▶ [Texto fornecido]
★ ★ ★

Por sua vez, qualquer destes tipos ou formas de intervenção, quando perspectivados em função de quem tomou a iniciativa de a suscitar, podem surgir caracterizados nas modalidades de intervenção espontânea, se desencadeado pelo terceiro que pretende intervir em causa alheia pendente, ou de intervenção provocada, quando suscitada por alguma das partes primitivas, que chamou aquele terceiro a intervir na lide`` (cfr. Diploma Preambular ao DL n.º 329-A/95, de 12 de Dezembro e Carlos Lopes do Rego, Comentários ao Código de Processo Civil, Vol. I, 2.ª ed. Almedina, Coimbra 2004:301)
Preceitua o artigo 316.º CPC:
1.- Ocorrendo preterição do litisconsórcio necessário, qualquer das partes pode chamar a juízo o interessado com legitimidade para intervir na causa, seja como seu associado, seja como associado da parte contrária.

★ ★ ★

▶ [Segmento de dados]
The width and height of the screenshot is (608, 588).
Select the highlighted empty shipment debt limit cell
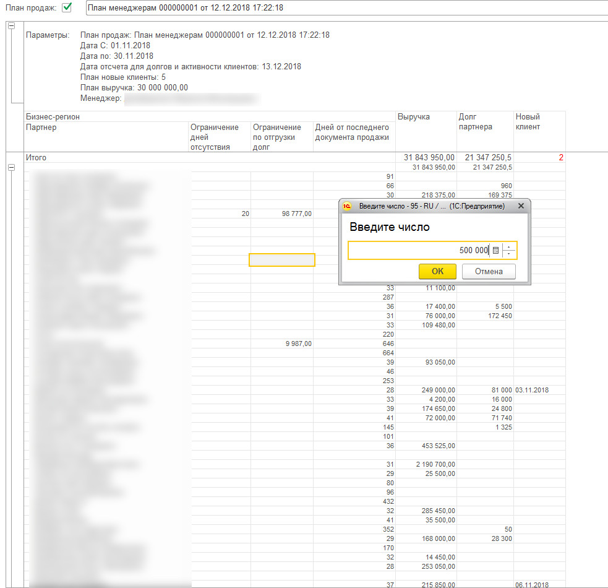click(x=282, y=260)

★ ★ ★

▶ [Instruções das tarefas]
1. Indique se cada uma das afirmações seguintes está de acordo com o texto sobre a intervenção de terceiros, respondendo sim ou não e citando as palavras do texto que o decidem: (a) a intervenção espontânea é desencadeada pelo terceiro que pretende intervir em causa alheia pendente; (b) a intervenção provocada é suscitada pelo próprio terceiro; (c) segundo o artigo 316.º CPC, só o autor pode chamar a juízo o interessado.
2. Resuma em duas frases o texto sobre a intervenção de terceiros.
3. Reproduza, do texto sobre a intervenção de terceiros, o trecho que vai de "Por sua vez, qualquer" até "Almedina, Coimbra 2004:301)".

▶ [Respostas por tarefa]
1.
(a) Sim: "intervenção espontânea, se desencadeado pelo terceiro que pretende intervir em causa alheia pendente".
(b) Não: "intervenção provocada, quando suscitada por alguma das partes primitivas".
(c) Não: "qualquer das partes pode chamar a juízo o interessado com legitimidade para intervir na causa".

2. Consoante quem toma a iniciativa, a intervenção pode ser espontânea, se desencadeada pelo terceiro que pretende intervir em causa alheia pendente, ou provocada, se suscitada por alguma das partes primitivas. Nos termos do n.º 1 do artigo 316.º CPC, ocorrendo preterição do litisconsórcio necessário, qualquer das partes pode chamar a juízo o interessado com legitimidade, como seu associado ou como associado da parte contrária.

3.
Por sua vez, qualquer destes tipos ou formas de intervenção, quando perspectivados em função de quem tomou a iniciativa de a suscitar, podem surgir caracterizados nas modalidades de intervenção espontânea, se desencadeado pelo terceiro que pretende intervir em causa alheia pendente, ou de intervenção provocada, quando suscitada por alguma das partes primitivas, que chamou aquele terceiro a intervir na lide`` (cfr. Diploma Preambular ao DL n.º 329-A/95, de 12 de Dezembro e Carlos Lopes do Rego, Comentários ao Código de Processo Civil, Vol. I, 2.ª ed. Almedina, Coimbra 2004:301)